------ Selected passage ------
To understand how flux conservation model (FCM) will lead to a change in the DSD spectra, refer to Figure 4, where a DSD described by $N\left(D\right)$ is falling with a combined terminal velocity $v\left(D\right)$ and vertical air motion $w$ (see also Equations (27) and (28) in Lane et al. [21]). The DSD measured by a disdrometer at the surface is $N^{\prime }\left(D\right)$ with flux $v^{\prime }\left(D\right)N^{\prime }\left(D\right)$, which can be found by equating the flux at the surface and F(D) in the vertical air column

$$N^{\prime }\left(D\right)=\frac{v\left(D\right)-w}{v^{\prime }\left(D\right)}N\left(D\right)$$

(18)

3.2. Drop Velocity

Equation (18) is an oversimplification in more than one ways, but it provides a starting point for calculating the effect of vertical air motion on the surface DSD. The most glaring problem with Equation (18) as this is formulated, in addition to the problem of requiring ideal non-interacting drops, is that the right-hand side of this equation turns negative when $w$ is positive (updraft) for some drop sizes below a value of $D_0\left(w\right)$. This lower limit of $D$ can be found as the solution to $v\left(D_0\right)$ = $w$. We can use any approximation of $v\left(D\right)$, including a power law, to find a $D_0$ and demonstrate the dependence of the coefficients A and b (based on the Z-R relationship, as explained below) on $w$.
------ Records shown ------
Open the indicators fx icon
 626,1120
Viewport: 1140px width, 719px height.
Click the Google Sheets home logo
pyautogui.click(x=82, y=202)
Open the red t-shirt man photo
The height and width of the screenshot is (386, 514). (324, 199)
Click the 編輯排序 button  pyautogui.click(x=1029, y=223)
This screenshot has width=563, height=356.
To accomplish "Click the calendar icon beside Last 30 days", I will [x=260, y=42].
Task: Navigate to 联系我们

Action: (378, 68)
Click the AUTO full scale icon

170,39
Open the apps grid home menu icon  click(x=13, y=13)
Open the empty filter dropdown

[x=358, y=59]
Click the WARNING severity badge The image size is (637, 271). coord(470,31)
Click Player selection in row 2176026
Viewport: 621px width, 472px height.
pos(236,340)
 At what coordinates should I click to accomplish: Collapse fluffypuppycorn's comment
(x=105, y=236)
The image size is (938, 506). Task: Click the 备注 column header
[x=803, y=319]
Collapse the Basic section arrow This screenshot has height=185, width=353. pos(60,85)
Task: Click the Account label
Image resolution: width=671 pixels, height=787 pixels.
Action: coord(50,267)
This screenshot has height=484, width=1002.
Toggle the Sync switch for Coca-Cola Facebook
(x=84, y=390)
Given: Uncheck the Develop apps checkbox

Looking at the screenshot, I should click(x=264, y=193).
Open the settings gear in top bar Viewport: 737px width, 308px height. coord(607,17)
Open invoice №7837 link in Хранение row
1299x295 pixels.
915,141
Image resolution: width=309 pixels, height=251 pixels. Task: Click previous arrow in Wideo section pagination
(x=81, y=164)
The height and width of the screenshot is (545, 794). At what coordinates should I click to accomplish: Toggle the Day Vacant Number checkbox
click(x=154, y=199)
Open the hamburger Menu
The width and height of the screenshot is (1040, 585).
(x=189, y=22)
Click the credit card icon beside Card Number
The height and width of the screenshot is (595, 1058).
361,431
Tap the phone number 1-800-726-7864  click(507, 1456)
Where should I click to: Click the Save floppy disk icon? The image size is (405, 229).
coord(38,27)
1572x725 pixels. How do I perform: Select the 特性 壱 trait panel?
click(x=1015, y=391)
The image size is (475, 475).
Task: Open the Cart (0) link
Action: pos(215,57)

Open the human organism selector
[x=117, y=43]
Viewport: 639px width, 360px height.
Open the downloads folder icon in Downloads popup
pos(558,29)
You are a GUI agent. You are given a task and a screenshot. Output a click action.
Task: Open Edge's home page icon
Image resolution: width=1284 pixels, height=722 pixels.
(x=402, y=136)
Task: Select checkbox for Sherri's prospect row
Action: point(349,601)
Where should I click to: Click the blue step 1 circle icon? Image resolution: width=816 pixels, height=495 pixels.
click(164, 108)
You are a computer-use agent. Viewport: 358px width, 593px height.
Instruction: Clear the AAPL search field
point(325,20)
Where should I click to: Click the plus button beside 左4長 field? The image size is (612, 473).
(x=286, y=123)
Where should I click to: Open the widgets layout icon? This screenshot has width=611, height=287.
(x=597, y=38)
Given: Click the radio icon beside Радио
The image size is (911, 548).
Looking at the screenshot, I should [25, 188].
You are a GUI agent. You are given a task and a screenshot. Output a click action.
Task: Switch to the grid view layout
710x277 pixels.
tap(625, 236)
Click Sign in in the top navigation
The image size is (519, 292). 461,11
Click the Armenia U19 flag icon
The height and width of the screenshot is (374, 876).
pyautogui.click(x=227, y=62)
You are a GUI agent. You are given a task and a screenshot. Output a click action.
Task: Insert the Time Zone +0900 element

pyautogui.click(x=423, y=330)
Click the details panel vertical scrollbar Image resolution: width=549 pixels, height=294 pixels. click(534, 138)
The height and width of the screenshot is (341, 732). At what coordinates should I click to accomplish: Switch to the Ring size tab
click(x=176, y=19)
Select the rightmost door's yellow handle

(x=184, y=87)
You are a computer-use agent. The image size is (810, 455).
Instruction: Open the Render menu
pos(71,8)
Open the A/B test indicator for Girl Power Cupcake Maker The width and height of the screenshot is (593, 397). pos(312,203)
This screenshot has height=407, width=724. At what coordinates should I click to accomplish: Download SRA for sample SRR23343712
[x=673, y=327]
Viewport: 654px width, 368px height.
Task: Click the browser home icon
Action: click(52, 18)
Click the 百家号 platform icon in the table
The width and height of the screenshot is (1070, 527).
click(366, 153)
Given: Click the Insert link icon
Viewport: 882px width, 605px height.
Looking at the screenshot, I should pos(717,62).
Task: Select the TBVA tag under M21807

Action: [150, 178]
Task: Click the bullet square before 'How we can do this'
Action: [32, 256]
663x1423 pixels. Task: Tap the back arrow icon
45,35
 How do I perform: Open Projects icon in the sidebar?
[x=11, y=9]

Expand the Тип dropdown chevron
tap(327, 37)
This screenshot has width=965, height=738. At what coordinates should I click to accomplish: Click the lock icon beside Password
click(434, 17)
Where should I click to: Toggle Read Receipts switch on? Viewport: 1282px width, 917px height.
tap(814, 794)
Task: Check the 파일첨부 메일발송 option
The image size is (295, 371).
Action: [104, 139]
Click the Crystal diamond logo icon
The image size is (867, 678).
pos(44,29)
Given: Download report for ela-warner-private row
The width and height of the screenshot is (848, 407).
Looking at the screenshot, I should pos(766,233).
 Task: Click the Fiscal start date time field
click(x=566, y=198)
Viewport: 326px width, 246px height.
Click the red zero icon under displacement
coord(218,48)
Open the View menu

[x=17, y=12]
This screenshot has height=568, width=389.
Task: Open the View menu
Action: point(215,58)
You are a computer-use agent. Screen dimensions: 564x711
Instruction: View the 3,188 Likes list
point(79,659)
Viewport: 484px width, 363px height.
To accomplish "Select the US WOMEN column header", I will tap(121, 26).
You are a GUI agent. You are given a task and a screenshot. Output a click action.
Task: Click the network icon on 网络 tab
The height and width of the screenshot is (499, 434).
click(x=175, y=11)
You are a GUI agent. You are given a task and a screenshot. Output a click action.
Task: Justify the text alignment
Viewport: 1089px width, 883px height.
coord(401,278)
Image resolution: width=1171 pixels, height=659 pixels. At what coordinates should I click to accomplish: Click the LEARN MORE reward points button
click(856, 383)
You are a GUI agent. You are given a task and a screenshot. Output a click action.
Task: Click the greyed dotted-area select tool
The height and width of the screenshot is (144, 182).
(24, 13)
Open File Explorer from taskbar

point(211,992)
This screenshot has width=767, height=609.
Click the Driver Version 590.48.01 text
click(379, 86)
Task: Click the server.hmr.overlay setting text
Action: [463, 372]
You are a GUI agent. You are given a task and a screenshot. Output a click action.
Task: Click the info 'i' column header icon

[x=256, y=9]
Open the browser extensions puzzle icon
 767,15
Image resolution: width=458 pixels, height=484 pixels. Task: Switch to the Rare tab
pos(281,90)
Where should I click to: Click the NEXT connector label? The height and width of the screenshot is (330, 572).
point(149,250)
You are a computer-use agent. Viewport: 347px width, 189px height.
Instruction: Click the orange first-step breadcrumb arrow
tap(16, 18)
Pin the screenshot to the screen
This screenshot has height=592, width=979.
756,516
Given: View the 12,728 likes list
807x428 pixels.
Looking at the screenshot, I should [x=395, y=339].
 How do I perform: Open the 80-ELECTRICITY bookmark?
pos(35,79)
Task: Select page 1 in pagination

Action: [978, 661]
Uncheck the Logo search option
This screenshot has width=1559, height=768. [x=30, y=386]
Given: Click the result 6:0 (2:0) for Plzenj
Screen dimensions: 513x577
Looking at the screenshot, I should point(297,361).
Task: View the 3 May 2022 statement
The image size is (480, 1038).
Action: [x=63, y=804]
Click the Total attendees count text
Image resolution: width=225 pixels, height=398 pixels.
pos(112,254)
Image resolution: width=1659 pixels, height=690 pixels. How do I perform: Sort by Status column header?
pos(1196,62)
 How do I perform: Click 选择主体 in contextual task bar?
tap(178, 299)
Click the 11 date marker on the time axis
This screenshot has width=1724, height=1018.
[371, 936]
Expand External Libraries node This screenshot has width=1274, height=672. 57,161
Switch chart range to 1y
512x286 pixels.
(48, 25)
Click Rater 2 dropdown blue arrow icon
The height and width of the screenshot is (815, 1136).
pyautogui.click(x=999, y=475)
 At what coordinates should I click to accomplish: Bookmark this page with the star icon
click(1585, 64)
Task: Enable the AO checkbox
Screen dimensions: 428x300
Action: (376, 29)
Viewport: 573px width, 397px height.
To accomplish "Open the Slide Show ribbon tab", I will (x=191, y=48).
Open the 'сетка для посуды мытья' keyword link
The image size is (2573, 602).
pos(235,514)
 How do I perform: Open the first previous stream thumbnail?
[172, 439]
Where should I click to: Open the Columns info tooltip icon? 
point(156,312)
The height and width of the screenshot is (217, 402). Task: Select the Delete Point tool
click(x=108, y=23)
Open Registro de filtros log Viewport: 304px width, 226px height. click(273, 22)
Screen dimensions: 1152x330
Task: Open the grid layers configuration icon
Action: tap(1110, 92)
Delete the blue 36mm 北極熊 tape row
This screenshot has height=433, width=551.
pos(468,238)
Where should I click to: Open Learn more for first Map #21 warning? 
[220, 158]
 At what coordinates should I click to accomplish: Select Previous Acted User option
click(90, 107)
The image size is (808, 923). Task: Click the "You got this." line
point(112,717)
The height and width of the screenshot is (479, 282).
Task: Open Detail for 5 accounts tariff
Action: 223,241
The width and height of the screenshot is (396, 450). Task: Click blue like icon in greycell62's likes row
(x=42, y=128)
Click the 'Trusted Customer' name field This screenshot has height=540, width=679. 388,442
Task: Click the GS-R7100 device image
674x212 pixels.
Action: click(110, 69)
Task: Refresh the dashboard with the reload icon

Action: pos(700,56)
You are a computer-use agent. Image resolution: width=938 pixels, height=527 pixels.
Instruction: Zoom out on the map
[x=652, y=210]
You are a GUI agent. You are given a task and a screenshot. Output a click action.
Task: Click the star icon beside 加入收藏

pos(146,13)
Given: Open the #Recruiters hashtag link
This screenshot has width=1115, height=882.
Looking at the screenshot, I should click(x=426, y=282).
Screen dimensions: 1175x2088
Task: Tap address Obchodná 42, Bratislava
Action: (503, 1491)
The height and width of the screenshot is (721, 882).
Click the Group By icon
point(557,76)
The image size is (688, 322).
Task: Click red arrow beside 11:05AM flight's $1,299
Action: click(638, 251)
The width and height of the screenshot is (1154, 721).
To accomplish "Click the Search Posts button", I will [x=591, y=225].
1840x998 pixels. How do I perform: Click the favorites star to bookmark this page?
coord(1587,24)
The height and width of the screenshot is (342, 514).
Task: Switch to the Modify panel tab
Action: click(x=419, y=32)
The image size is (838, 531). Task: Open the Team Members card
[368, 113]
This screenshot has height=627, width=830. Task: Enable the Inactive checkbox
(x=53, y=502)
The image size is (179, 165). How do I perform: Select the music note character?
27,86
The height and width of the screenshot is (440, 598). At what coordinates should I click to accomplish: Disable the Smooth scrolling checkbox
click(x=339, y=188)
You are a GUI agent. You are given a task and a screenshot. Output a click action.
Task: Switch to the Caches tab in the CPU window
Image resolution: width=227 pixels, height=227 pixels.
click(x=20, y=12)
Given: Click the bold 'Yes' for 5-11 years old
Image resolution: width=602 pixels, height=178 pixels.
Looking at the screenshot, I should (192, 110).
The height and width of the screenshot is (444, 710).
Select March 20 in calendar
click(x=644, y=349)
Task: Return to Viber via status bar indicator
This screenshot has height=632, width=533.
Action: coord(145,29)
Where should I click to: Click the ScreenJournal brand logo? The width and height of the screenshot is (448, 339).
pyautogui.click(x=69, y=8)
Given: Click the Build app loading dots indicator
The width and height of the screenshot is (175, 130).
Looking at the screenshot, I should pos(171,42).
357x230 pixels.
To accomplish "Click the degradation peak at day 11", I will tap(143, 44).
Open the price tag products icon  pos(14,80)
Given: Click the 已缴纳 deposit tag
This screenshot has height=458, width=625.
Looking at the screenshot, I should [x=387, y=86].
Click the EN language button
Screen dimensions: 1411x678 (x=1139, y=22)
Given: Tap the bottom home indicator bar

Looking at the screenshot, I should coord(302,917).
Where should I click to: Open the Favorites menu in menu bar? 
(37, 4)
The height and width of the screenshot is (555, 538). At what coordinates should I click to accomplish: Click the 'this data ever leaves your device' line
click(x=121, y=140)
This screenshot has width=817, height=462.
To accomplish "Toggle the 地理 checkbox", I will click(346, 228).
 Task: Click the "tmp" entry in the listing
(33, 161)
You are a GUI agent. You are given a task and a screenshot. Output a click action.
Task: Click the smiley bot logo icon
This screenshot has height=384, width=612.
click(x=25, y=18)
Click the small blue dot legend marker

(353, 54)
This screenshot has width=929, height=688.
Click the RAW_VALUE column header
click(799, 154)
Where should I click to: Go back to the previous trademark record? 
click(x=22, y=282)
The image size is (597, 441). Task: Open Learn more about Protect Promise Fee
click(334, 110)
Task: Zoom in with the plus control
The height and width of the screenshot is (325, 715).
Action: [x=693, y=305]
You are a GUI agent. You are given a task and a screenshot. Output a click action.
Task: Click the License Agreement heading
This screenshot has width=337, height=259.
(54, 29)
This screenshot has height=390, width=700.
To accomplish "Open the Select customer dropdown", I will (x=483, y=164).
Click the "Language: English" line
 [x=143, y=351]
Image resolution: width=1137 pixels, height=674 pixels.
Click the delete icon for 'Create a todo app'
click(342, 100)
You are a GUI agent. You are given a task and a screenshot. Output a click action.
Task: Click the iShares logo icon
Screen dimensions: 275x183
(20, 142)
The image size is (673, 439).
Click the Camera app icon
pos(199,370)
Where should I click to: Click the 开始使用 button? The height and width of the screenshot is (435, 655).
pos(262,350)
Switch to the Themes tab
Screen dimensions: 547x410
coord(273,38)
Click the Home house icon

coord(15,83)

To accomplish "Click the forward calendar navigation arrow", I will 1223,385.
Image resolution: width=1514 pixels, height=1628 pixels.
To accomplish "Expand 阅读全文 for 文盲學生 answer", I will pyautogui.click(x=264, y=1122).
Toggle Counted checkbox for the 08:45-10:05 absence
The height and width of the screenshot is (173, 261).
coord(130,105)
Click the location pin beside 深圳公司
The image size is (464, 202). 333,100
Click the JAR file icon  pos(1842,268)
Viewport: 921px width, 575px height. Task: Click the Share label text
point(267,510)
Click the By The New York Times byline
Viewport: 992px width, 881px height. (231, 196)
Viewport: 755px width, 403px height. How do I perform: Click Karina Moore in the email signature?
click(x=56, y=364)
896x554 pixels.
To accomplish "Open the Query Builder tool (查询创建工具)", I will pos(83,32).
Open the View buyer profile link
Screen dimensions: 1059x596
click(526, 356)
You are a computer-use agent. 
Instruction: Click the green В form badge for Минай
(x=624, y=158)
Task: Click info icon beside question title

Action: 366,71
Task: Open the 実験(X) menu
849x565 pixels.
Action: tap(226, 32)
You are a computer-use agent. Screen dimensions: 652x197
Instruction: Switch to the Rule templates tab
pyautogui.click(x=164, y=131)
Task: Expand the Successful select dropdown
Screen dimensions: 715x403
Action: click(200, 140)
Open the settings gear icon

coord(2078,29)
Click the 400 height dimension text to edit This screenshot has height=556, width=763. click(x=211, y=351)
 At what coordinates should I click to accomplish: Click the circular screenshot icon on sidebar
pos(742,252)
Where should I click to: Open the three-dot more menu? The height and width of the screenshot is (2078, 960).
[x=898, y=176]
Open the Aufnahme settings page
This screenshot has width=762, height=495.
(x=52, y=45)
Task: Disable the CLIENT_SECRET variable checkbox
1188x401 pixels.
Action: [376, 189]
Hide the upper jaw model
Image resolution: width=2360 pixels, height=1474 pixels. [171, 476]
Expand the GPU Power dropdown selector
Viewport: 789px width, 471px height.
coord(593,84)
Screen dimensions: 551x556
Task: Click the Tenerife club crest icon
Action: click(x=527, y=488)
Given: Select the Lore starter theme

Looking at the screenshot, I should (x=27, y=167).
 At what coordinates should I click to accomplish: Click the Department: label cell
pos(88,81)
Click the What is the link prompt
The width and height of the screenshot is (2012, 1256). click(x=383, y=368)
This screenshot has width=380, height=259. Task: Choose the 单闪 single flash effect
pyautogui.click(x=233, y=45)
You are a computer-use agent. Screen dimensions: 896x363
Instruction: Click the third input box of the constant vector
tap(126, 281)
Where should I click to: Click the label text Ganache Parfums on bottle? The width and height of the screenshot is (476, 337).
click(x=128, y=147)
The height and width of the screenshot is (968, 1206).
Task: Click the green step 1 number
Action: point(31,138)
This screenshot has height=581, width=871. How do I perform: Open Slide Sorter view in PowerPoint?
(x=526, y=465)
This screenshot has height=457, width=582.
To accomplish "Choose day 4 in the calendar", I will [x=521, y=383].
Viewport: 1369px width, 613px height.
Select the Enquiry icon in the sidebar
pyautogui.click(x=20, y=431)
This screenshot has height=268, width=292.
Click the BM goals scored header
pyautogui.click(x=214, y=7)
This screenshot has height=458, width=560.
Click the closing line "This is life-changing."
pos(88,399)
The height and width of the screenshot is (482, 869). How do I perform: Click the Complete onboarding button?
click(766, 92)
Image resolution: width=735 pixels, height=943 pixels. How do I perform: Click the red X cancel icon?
------
Task set.
A: In the drop size distribution passage, what happens to the right-hand side of Equation (18) when $w$ is positive?
B: Reproduce the stretch of the drop size distribution passage from "3.2. Drop Velocity" through "below) on $w$.".
C: Translate this sentence from the drop size distribution passage into Spanish: "This lower limit of $D$ can be found as the solution to $v\left(D_0\right)$ = $w$."

Answers to each task.
A: It turns negative for some drop sizes below a value of $D_0\left(w\right)$.

B:
3.2. Drop Velocity

Equation (18) is an oversimplification in more than one ways, but it provides a starting point for calculating the effect of vertical air motion on the surface DSD. The most glaring problem with Equation (18) as this is formulated, in addition to the problem of requiring ideal non-interacting drops, is that the right-hand side of this equation turns negative when $w$ is positive (updraft) for some drop sizes below a value of $D_0\left(w\right)$. This lower limit of $D$ can be found as the solution to $v\left(D_0\right)$ = $w$. We can use any approximation of $v\left(D\right)$, including a power law, to find a $D_0$ and demonstrate the dependence of the coefficients A and b (based on the Z-R relationship, as explained below) on $w$.

C: Este límite inferior de $D$ puede hallarse como la solución de $v\left(D_0\right)$ = $w$.